>> Start Document section

Other News Materials 18 June 2007 18:10 (UTC +04:00)

( Irna ) - The House of Commons Liaison Committee would hold its 11th and final evidence session with outgoing Prime Minister Tony Blair, just over a week before he steps down from power.

The committee, made up of the chairs of 30 parliamentary committees, is expected to question Blair about his policies for the last time in February ahead of his departure from office.

Liaison chair Alan Williams has announced that the prime minister had agreed to one final questioning session to review his decade in power after he announced the date of his departure.

The committee is expected to question Blair for the last time on a range of domestic and international issues that will be based on a limited number of themes selected in advance.

In February, the prime minister said that one of the issues the UK government had to decide was whether it wanted to continue along the same foreign policy approach as in recent years, which he described had been 'distinctive'.

"I think that is a huge question for the future. Do we want to continue on that path or do we want, for example, to choose a more European way over an American way? That is the debate that is going on there," he said.

The final session comes after Blair agreed to be regularly cross- questioned by the committee twice a year in 2002 as a way of being more accountable to parliament.

At the first hearing, Blair repeated his belief that Saddam Hussein had weapons of mass destruction and had to be dealt with before he unleashed them on the world but refused to confirm he would seek the backing of MPs in the event of military action.

Since then, the issue of Iraq, the subsequent war, the failure to find weapons to justify the invasion and the increasingly violent aftermath have been recurring themes raised at all sessions.

>> End Document section

▸ Short exercise A: Substitute "Mr. Blair" for "Blair" throughout the article about Blair's final Liaison Committee session, from "Other News Materials" to "selected in advance.", and give that stretch again.
▸ Short exercise B: Name every person the article about Blair's final Liaison Committee session mentions by name.

>> Start Record set

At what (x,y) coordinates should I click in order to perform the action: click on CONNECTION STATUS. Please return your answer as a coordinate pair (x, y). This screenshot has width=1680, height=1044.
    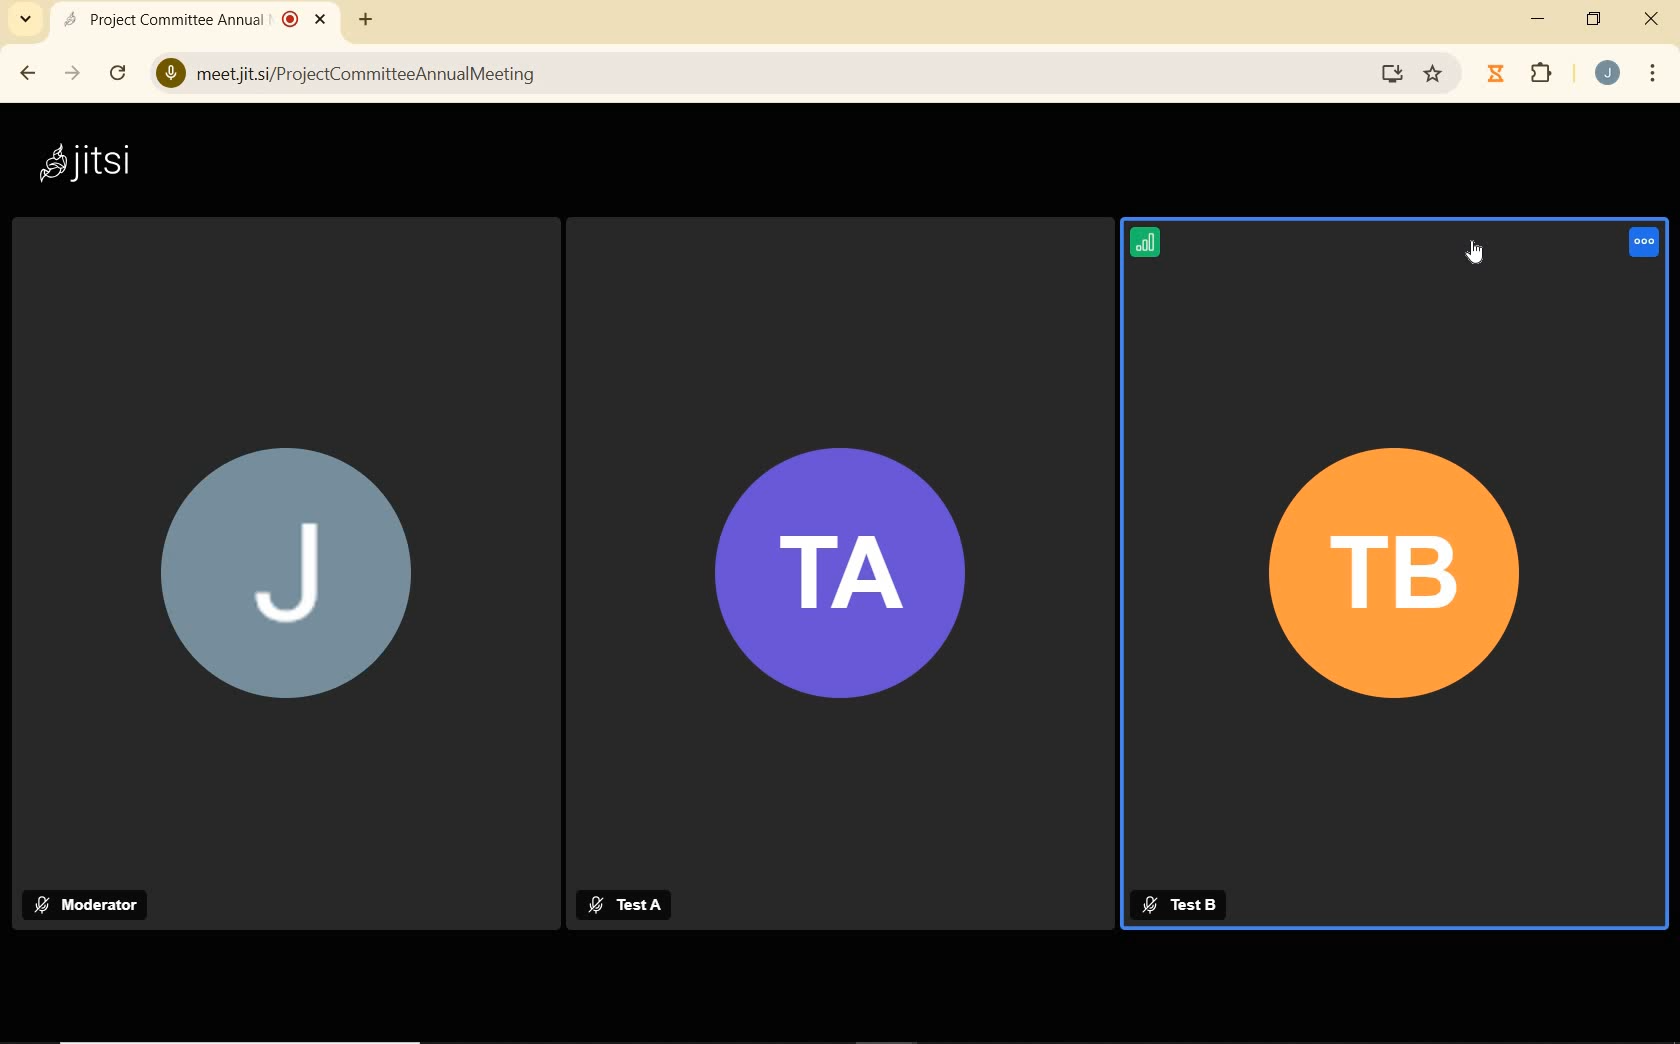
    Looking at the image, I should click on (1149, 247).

>> End Record set
>> Start Record set

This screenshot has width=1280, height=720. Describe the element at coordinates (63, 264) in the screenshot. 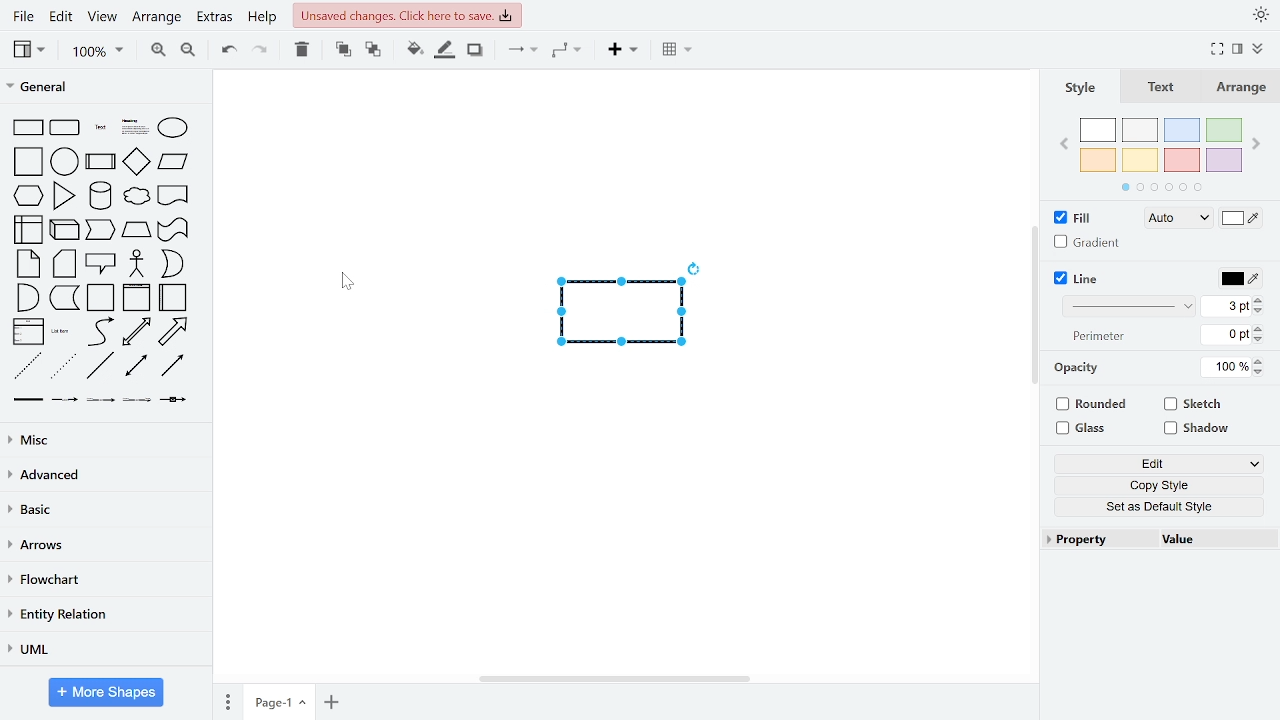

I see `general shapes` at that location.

>> End Record set

▸ Task response A:
Other News Materials 18 June 2007 18:10 (UTC +04:00)

( Irna ) - The House of Commons Liaison Committee would hold its 11th and final evidence session with outgoing Prime Minister Tony Mr. Blair, just over a week before he steps down from power.

The committee, made up of the chairs of 30 parliamentary committees, is expected to question Mr. Blair about his policies for the last time in February ahead of his departure from office.

Liaison chair Alan Williams has announced that the prime minister had agreed to one final questioning session to review his decade in power after he announced the date of his departure.

The committee is expected to question Mr. Blair for the last time on a range of domestic and international issues that will be based on a limited number of themes selected in advance.

▸ Task response B:
Tony Blair
Alan Williams
Saddam Hussein